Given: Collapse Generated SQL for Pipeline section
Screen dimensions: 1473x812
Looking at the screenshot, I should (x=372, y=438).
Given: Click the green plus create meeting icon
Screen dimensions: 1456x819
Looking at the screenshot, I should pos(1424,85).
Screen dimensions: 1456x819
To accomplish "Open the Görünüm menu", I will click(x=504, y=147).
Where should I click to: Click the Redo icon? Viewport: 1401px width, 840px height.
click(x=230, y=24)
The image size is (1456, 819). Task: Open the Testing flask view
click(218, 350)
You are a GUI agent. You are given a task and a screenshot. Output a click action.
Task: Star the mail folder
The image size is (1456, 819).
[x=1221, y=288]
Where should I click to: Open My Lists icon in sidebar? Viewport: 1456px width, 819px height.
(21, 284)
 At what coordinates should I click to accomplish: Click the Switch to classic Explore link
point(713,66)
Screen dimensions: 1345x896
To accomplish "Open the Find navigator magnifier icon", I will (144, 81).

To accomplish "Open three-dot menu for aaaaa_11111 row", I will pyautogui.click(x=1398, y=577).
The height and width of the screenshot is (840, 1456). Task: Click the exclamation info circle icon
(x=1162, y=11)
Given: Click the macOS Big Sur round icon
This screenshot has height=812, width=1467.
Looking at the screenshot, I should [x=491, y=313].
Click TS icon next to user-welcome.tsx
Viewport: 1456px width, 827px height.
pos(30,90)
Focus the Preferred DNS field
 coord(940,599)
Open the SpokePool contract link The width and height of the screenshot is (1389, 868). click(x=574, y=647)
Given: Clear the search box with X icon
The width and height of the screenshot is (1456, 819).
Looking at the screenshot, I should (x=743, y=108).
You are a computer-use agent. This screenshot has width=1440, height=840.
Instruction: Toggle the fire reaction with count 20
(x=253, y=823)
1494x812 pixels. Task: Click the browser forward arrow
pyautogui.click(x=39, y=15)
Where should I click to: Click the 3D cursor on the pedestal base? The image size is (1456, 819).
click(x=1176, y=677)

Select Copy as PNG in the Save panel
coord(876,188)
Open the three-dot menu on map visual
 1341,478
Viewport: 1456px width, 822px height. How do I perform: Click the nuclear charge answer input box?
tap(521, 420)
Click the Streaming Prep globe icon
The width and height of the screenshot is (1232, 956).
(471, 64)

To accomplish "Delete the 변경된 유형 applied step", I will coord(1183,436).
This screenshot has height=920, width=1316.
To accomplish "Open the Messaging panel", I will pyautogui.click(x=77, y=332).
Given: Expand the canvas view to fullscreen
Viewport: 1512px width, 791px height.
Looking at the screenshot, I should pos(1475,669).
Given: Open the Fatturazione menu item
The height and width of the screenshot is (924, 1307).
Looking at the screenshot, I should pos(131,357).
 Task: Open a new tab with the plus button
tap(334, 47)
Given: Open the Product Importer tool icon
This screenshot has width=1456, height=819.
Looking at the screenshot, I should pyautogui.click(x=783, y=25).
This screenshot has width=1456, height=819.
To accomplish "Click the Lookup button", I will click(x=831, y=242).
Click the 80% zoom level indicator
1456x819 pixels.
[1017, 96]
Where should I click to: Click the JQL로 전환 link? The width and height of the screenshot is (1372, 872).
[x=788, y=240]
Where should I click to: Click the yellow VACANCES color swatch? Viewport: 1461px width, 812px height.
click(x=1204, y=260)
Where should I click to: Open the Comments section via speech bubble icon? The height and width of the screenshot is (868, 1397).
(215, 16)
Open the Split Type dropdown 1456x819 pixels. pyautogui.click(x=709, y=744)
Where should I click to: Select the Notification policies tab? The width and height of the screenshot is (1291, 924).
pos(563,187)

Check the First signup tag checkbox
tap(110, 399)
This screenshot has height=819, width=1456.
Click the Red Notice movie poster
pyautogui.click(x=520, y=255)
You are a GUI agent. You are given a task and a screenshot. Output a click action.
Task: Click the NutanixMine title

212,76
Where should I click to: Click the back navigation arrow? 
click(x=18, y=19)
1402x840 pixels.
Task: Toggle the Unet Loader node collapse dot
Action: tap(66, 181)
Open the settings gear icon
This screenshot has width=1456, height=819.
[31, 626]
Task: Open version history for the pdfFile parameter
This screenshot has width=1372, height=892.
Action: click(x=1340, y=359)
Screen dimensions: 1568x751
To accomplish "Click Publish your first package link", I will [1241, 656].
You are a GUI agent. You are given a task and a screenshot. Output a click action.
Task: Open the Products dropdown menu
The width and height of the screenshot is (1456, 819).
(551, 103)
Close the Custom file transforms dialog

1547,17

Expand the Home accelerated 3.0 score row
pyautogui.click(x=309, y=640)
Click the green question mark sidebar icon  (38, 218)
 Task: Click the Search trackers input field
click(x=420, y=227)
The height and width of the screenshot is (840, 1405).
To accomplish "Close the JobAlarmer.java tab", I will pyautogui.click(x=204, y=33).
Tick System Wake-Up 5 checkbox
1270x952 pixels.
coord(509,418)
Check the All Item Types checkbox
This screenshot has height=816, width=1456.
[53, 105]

» Task objective:
Begin with the first line of the records and finish with the line containing "Given: Click the macOS Big Sur round icon". Reproduce those lines exactly, both ends included, and nothing else.

» Answer below:
Given: Collapse Generated SQL for Pipeline section
Screen dimensions: 1473x812
Looking at the screenshot, I should (x=372, y=438).
Given: Click the green plus create meeting icon
Screen dimensions: 1456x819
Looking at the screenshot, I should pos(1424,85).
Screen dimensions: 1456x819
To accomplish "Open the Görünüm menu", I will click(x=504, y=147).
Where should I click to: Click the Redo icon? Viewport: 1401px width, 840px height.
click(x=230, y=24)
The image size is (1456, 819). Task: Open the Testing flask view
click(218, 350)
You are a GUI agent. You are given a task and a screenshot. Output a click action.
Task: Star the mail folder
The image size is (1456, 819).
[x=1221, y=288]
Where should I click to: Open My Lists icon in sidebar? Viewport: 1456px width, 819px height.
(21, 284)
 At what coordinates should I click to accomplish: Click the Switch to classic Explore link
point(713,66)
Screen dimensions: 1345x896
To accomplish "Open the Find navigator magnifier icon", I will (144, 81).

To accomplish "Open three-dot menu for aaaaa_11111 row", I will pyautogui.click(x=1398, y=577).
The height and width of the screenshot is (840, 1456). Task: Click the exclamation info circle icon
(x=1162, y=11)
Given: Click the macOS Big Sur round icon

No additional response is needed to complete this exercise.